An unusual scene greets visitors to the Labour Office headquarters in Riyadh: The individuals serving tea and coffee to the staff and visitors as well as the messengers and the cleaners are all non-Saudis.

One shouldn't panic or feel distressed if one finds oneself gripped by an overwhelming feeling of disbelief and confusion, not knowing whether to be angry or to laugh at such a contradiction.

Almost every day senior Labour Office officials lecture us on the importance of Saudiisation; they invariably stress the national, emotional and economic implications. The very same officials sit happily in their offices in Riyadh being served tea and coffee by non-Saudis.

The scene keeps jumping into my mind each time I listen to a homily about job nationalisation and the need for replacing foreigners with Saudis and linking it all to idealism and patriotism.

As we all know, it is far from uncommon for some to talk at length about Saudiisation while not bothering to Saudise anything themselves.
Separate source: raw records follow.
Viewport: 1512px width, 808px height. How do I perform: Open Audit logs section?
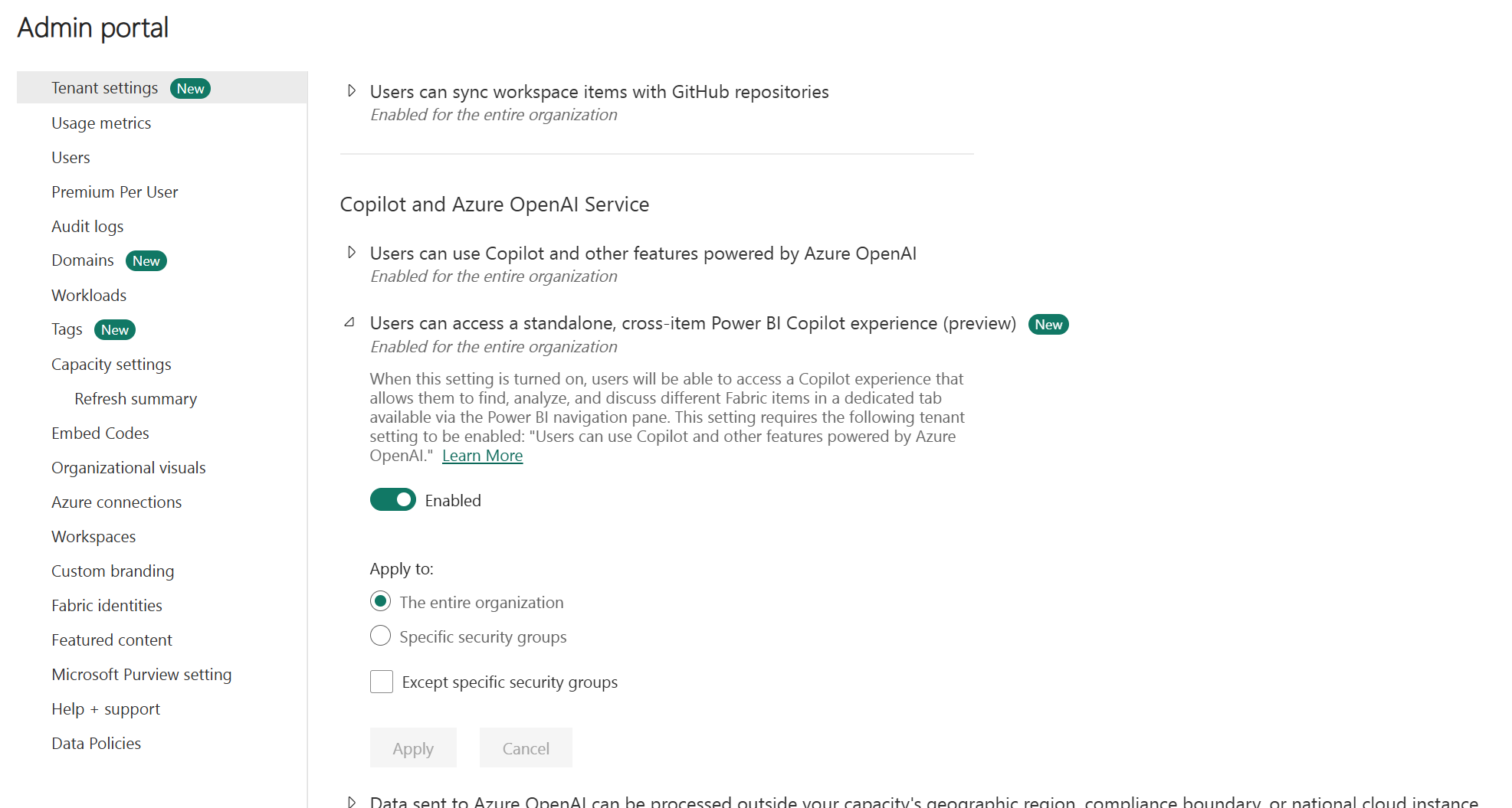[87, 227]
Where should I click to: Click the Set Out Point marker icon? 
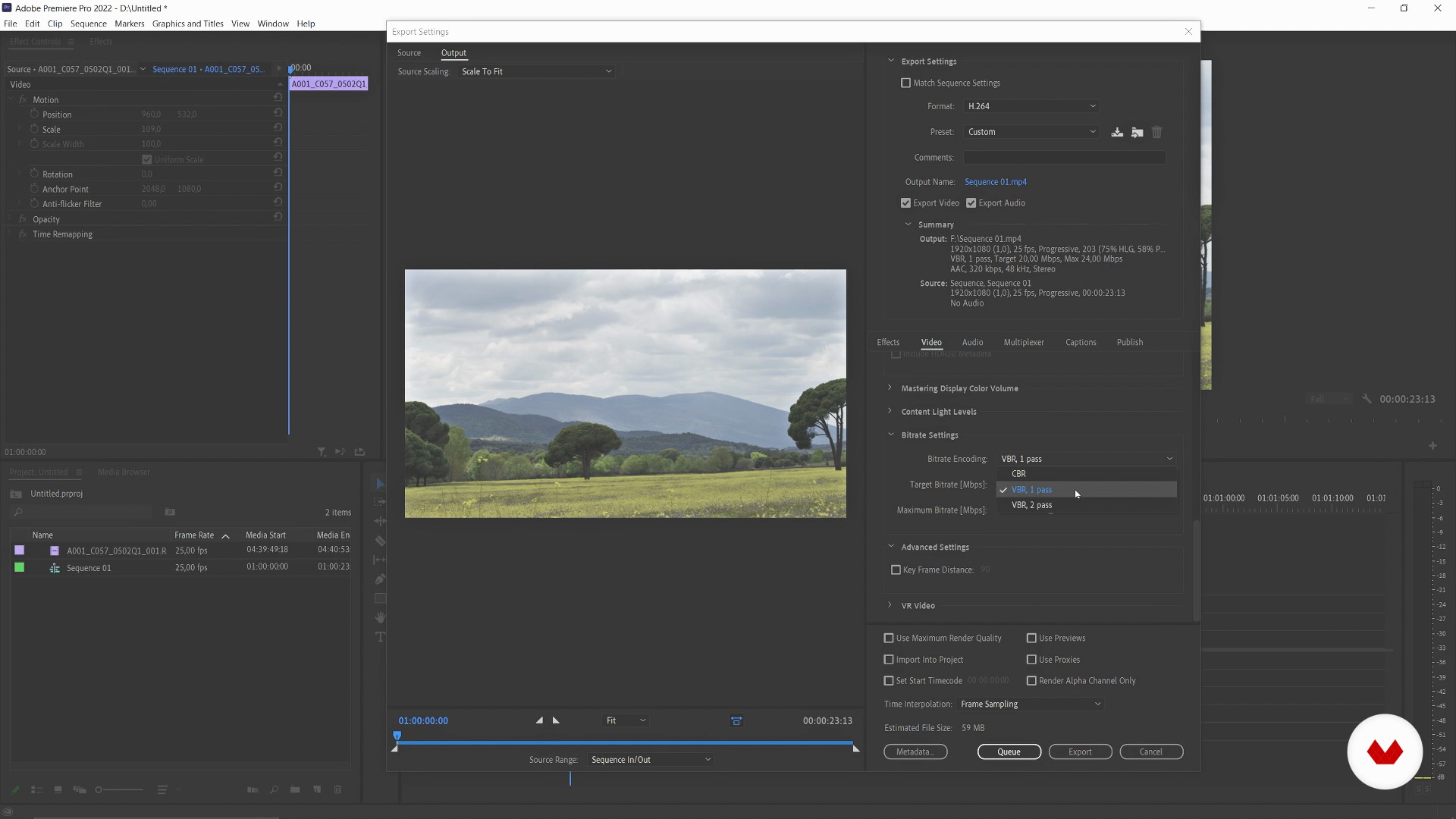(556, 720)
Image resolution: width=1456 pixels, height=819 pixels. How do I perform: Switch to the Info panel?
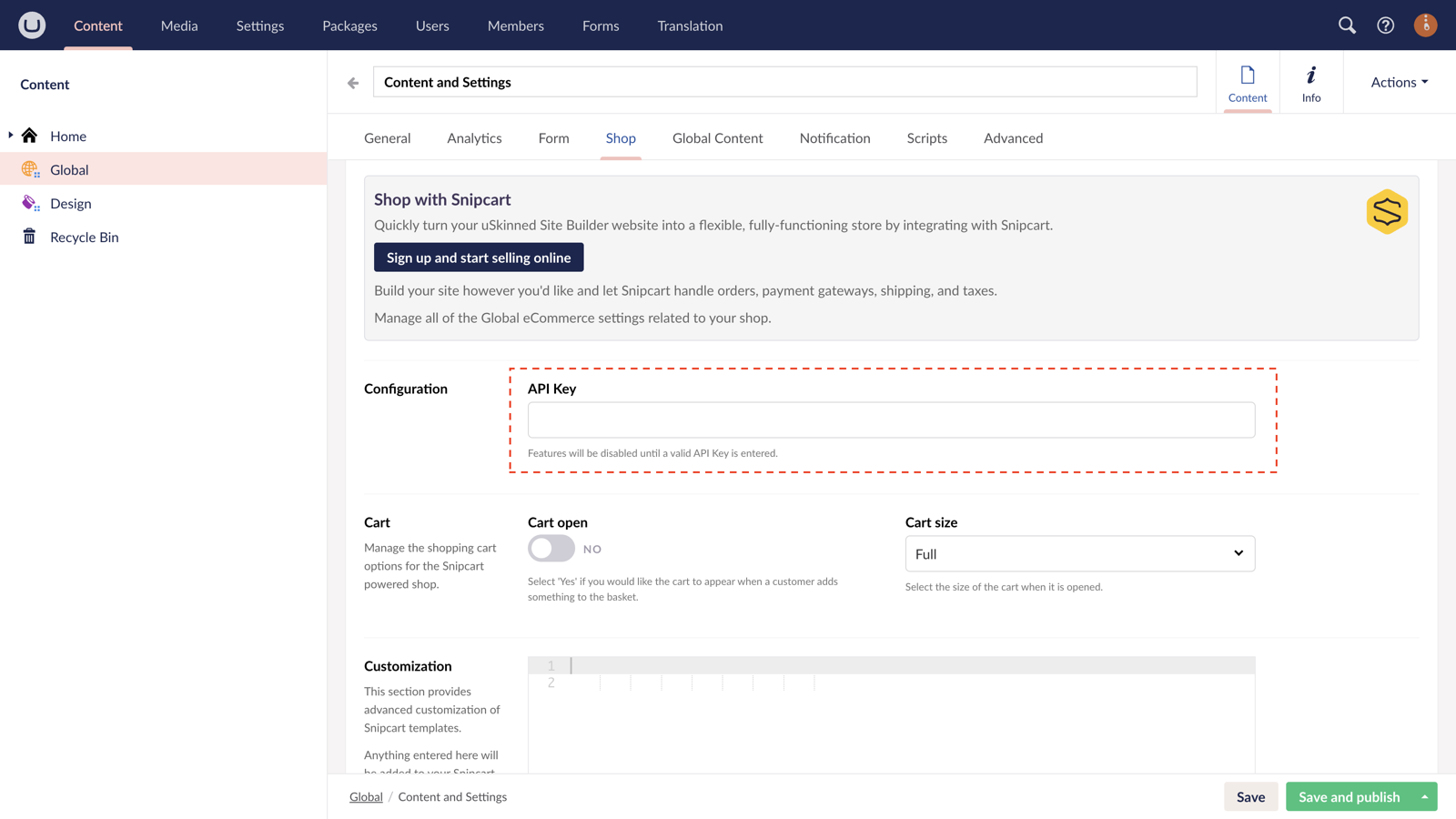[1310, 82]
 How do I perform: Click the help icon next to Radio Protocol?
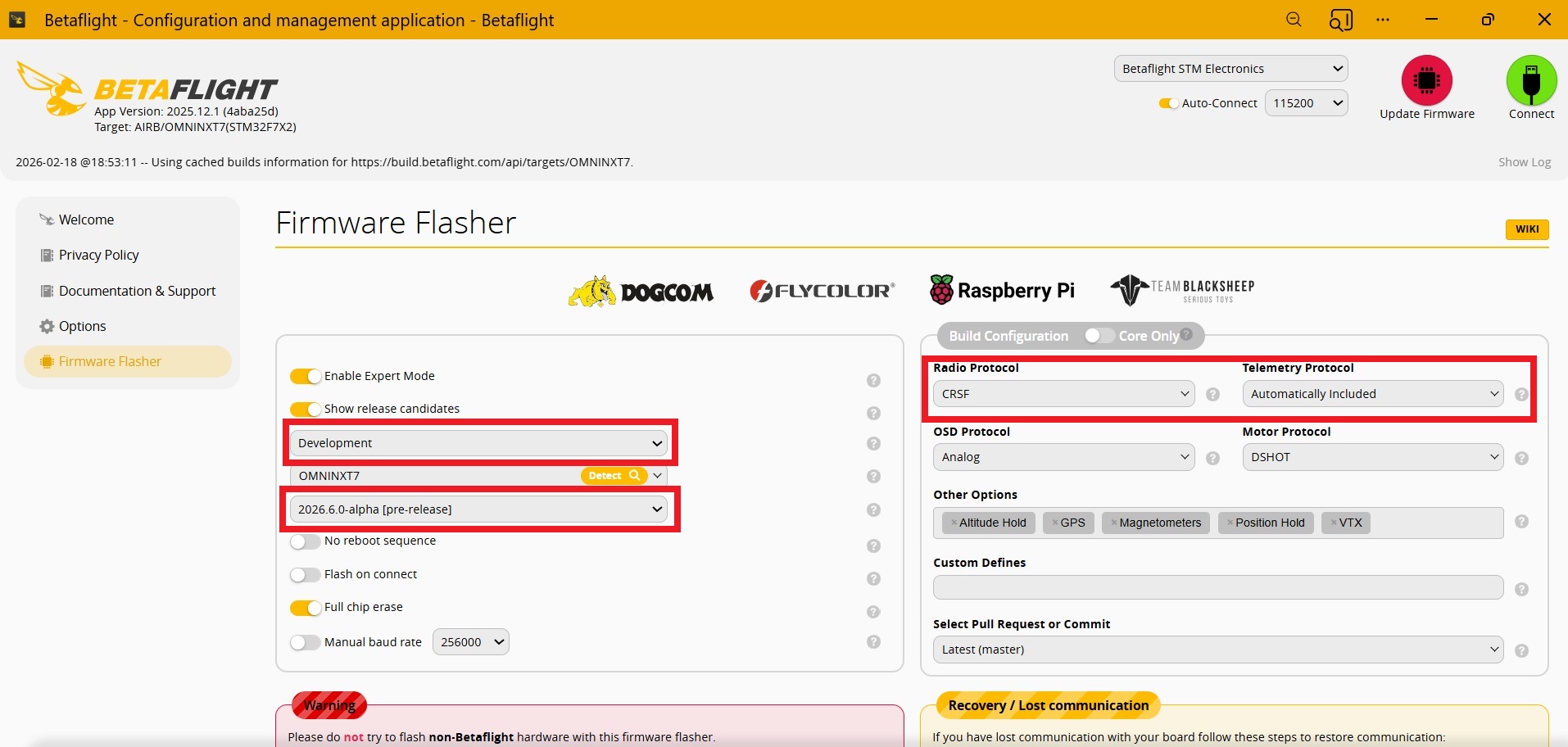point(1212,394)
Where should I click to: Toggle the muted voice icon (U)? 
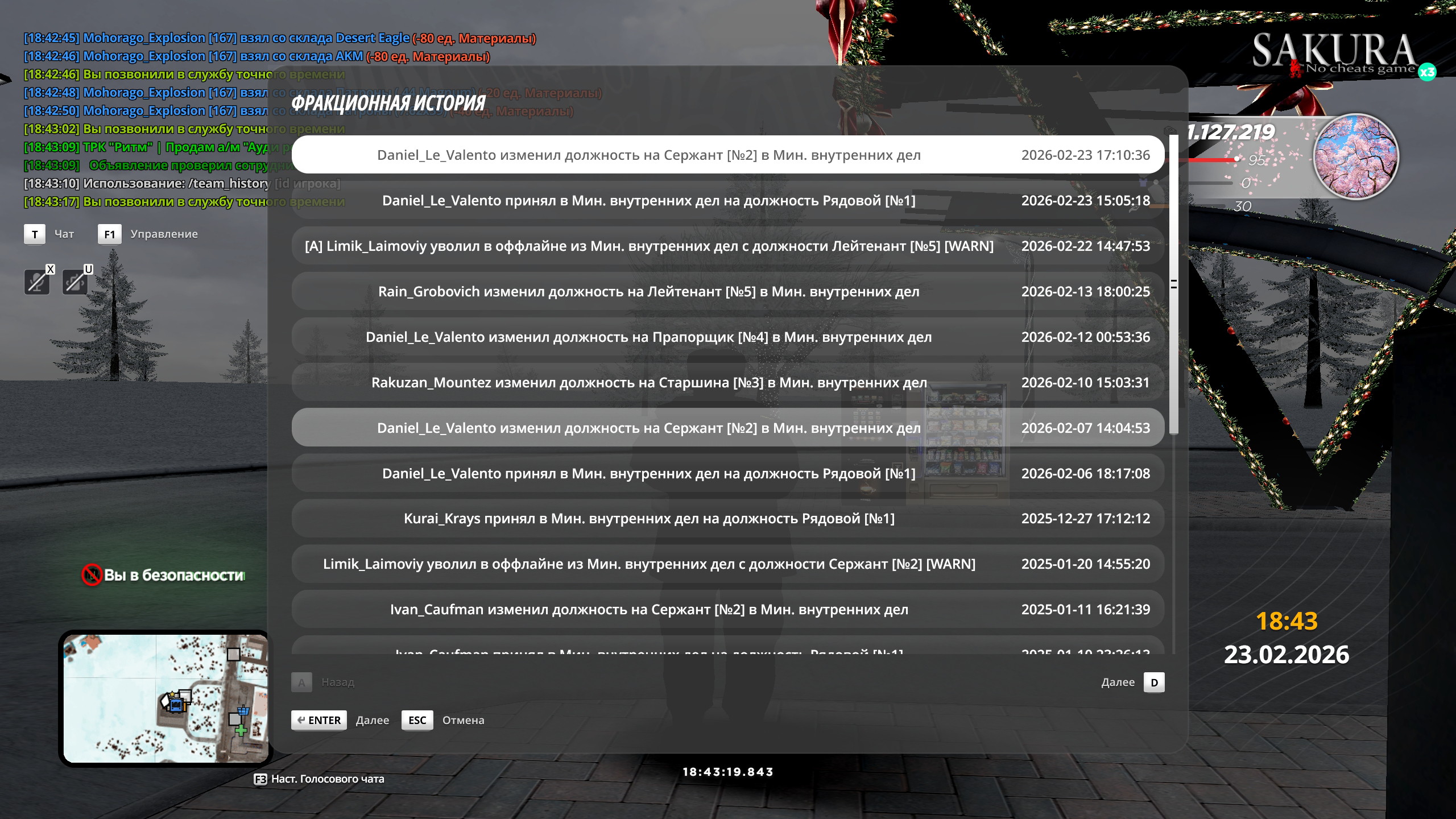click(75, 282)
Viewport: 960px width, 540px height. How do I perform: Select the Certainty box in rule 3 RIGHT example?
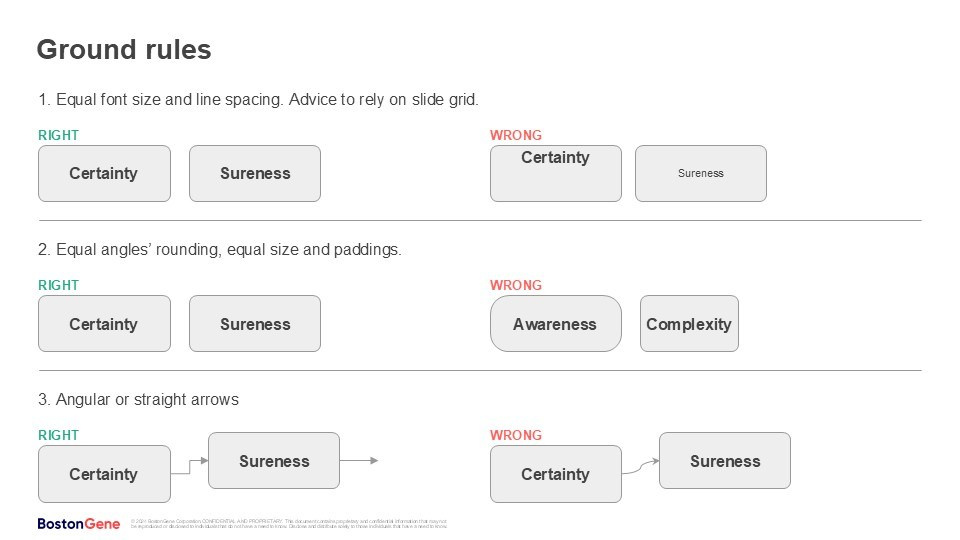[x=104, y=474]
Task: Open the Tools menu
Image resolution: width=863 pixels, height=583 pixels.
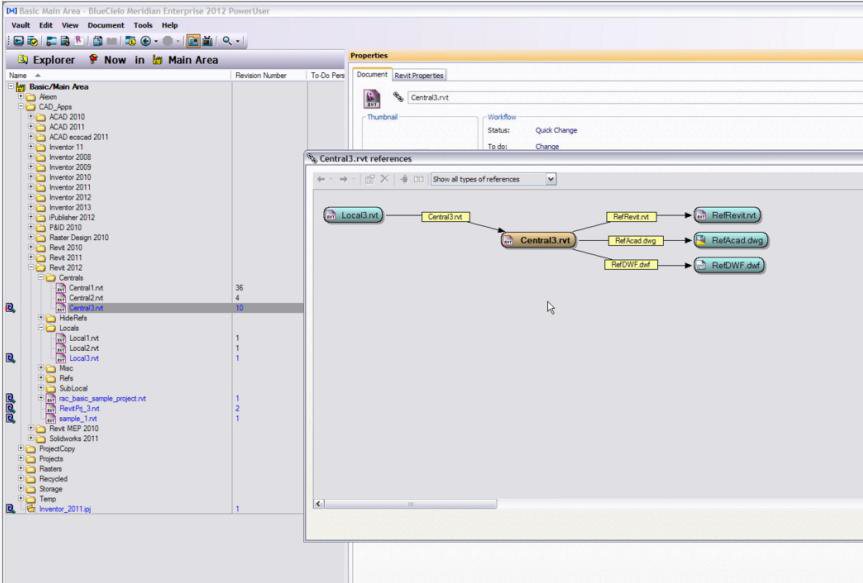Action: (x=144, y=24)
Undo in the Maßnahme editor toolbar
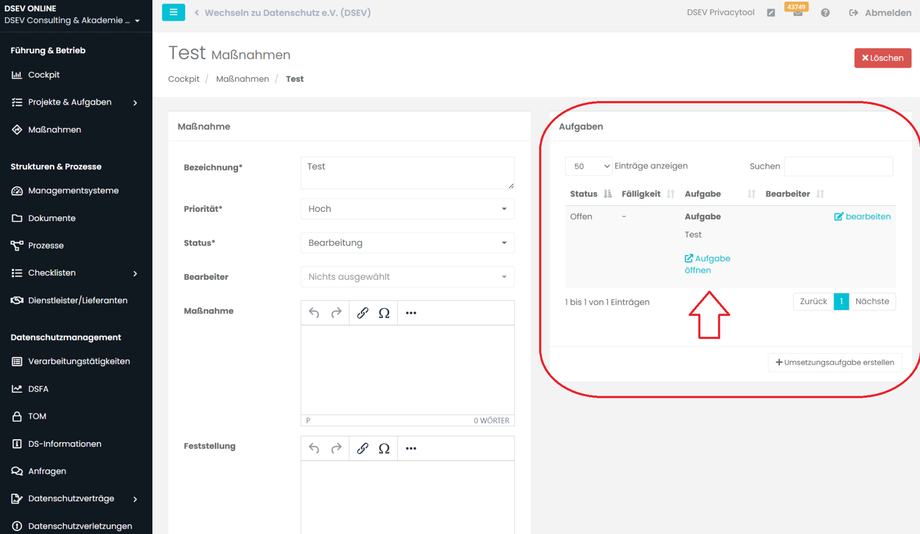Image resolution: width=920 pixels, height=534 pixels. [314, 313]
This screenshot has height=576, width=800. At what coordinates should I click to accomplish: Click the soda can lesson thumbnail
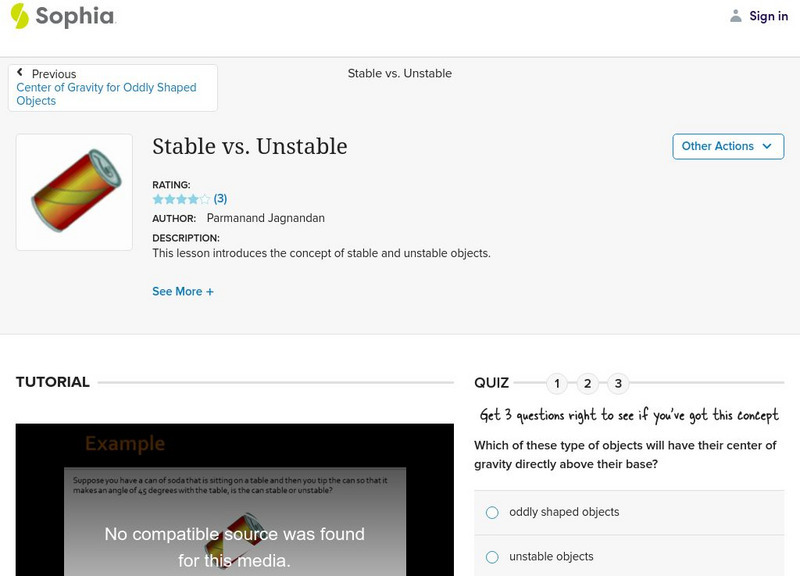(73, 190)
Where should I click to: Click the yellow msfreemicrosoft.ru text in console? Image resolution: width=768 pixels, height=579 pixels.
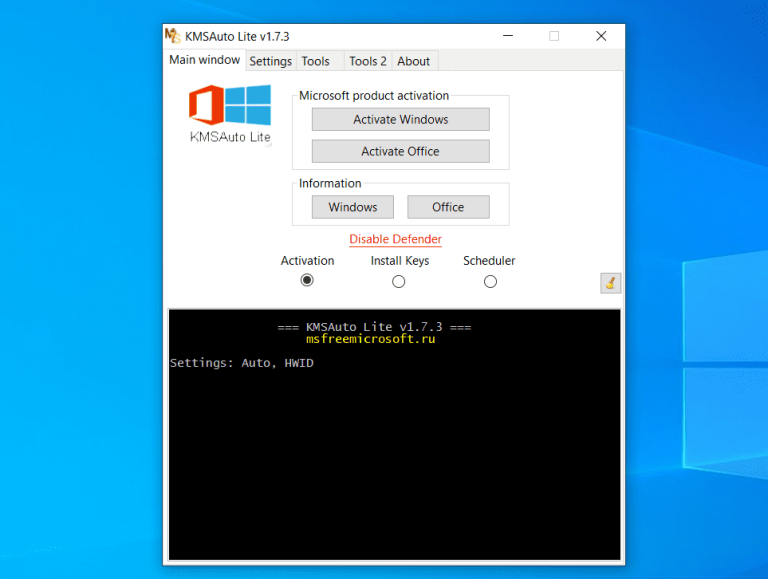(370, 339)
I was surprised to find that in one government department the person doing the photocopying of sensitive documents is a non-Saudi. If this is the case in a government department, there is surely nothing strange in seeing non-Saudis wandering from one office to another, doing all kinds of work from serving tea and coffee to forwarding messages and cleaning up.

In yet another department, the person typing the official correspondence is a non-Saudi who, despite wearing the national dress and struggling to come to grips with the local dialect, has, nevertheless, failed to conceal his real nationality.

In neither place could any official convince me of the logic that justifies non-Saudis doing those jobs.

All of this said, it still remains that Saudiisation must be handled very carefully. When I write against forcing Saudiisation without considering the economic implications, I am often criticised, with some even questioning my integrity.

The Saudiisation of the travel industry has been suspended since officials are convinced that if applied without weighing the pros and cons, it could lead to more damage than benefits.

What would critics say if the doors of our government offices are wide open to foreigners though they are closed to Saudis?

The Labour Office should save some of the paper it uses writing letters to private companies requesting them to employ Saudis. It would surely be better if those letters were sent to the Labour Office itself as well as to other government departments.